Page extract:
==========

On the negative - VERY hot summers without many activities for little ones, horrendous drivers, frustrating to do business in the slower paced/different work environment, private schools are expensive and not always worth the money so Greek Schools will have to be considered, inconvenient store hours...

This is just a quick start, I'm sure others can add to the pros and cons of this list but these are my personal observations. It all depends where you are coming from, what you expect from it and how well you all adapt. Good luck!


----------



## Veronica (Apr 5, 2008)

There are lots of positves in living in Cyprus but from my experience with people I have met children make affording life here far more difficult than it is for a couple without children. 
Only today my husband and I were with a lady whose family are returning to the Uk because the cost of bringing up children in Cyprus makes it impossible for them to be able stay to here. They initially moved to Peyia close to the local school but their children were very unhappy there so they had to be moved to the international school. The cost of this became untenable and for the past year they have been receiving home schooling. The eldest is coming up to the age where he should be going to secondary school and home schooling is therefore no longer an option. This family have been trying to sell their house here for some time and now are leaving it empty to be sold (hopefully) once they have gone.
This is fairly typical of stories which we hear all the time. This family estimate that the experience has cost them around £100.000
I can only repeat what I have said so many times before. Please do your homework and your calculations very very thoroughly before uprooting your children and bringing them here.

Veronica


----------



## dusty321 (Feb 12, 2009)

Veronica said:


> There are lots of positves in living in Cyprus but from my experience with people I have met children make affording life here far more difficult than it is for a couple without children.

==========

Recorded information:

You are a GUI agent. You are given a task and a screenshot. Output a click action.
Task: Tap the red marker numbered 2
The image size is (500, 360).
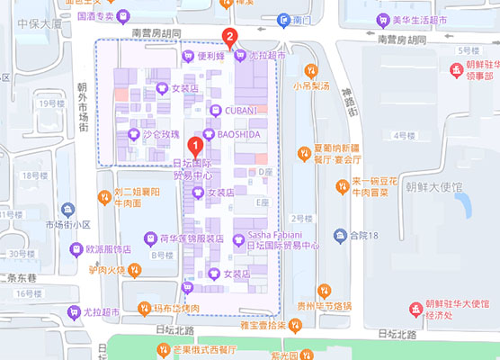[x=231, y=39]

==========

What needs to be done:
Carry on the forum thread about raising children in Cyprus from where it stops. The lines come from a separate source.

Task response:
> Only today my husband and I were with a lady whose family are returning to the Uk because the cost of bringing up children in Cyprus makes it impossible for them to be able stay to here. They initially moved to Peyia close to the local school but their children were very unhappy there so they had to be moved to the international school. The cost of this became untenable and for the past year they have been receiving home schooling. The eldest is coming up to the age where he should be going to secondary school and home schooling is therefore no longer an option. This family have been trying to sell their house here for some time and now are leaving it empty to be sold (hopefully) once they have gone.
> This is fairly typical of stories which we hear all the time. This family estimate that the experience has cost them around £100.000
> I can only repeat what I have said so many times before. Please do your homework and your calculations very very thoroughly before uprooting your children and bringing them here.
> ...


----------



## dusty321 (Feb 12, 2009)

Sorry my reply ended up in the wrong box


----------



## zeebo (Nov 15, 2009)

Hello,

We moved over in Jan with our three (7,6,2) and have had a mixed reaction to the place. Ok with two kids of schooling and taking a paycut to come to cyprus private was not an option for us and our kids are in greek school.. again there have been good and bad bits but the havent been hit or had heads down the bogs so not as bad as some people say. Like others have said it is so expensive here it is crazy.. I know some people will say the odd thing is cheaper here but forget it.. when you have kids you need to basically DOUBLE your shopping bills etc / monthly outgoings.. 

In the three months we have been here we have pretty much done everything in the south and most of the north so i can see how some would get bored here.. The killer for us though has been the fact that we will never be able to afford a house here so it is beginning to feel like an unobtainable dream. 

Ok you wanted positives.. The telly is all greek so and there isnt anything to do so you all speak more and spend time together.. sounds like a scarcastic remark but coming here has liberated us from telly and we dont even have one.. only thing i mis is Dr.Who and survivors.. 

Beaches are just great and will be even better if i get a boat or something.. 

Finally it isnt the UK.. and its nice to be the forigner/immagrant in someone else's country.. i dunno why it is just good! after years of the papers in the UK harping on about imigration etc it I just feel like 'cant beat em join em'... and once you have lived outside the UK you can see why europe's poor are heading there .. schooling healthcare etc


----------



## BabsM (May 24, 2008)

dusty321 said:


> But surley some people have managed it, even paying for private Schools? I often wonder how these people tried to earn a living. I think people go out with the opinion it is an easier way of life, I'm not so sure. Safer, yes, more Family time....maybe. I hear so many people say Oh I'll get a bar job, or I'll get a cleaning job, common sense tells you this will not provide for you and your family. I know of one person who runs a wholesale business doing pretty good, but he works very hard. If the likes of M&S, IKEA Etc open up over there, the retail, wholesale, import market must still be pretty good..............if you know what you're doing. I really do appreciate your views.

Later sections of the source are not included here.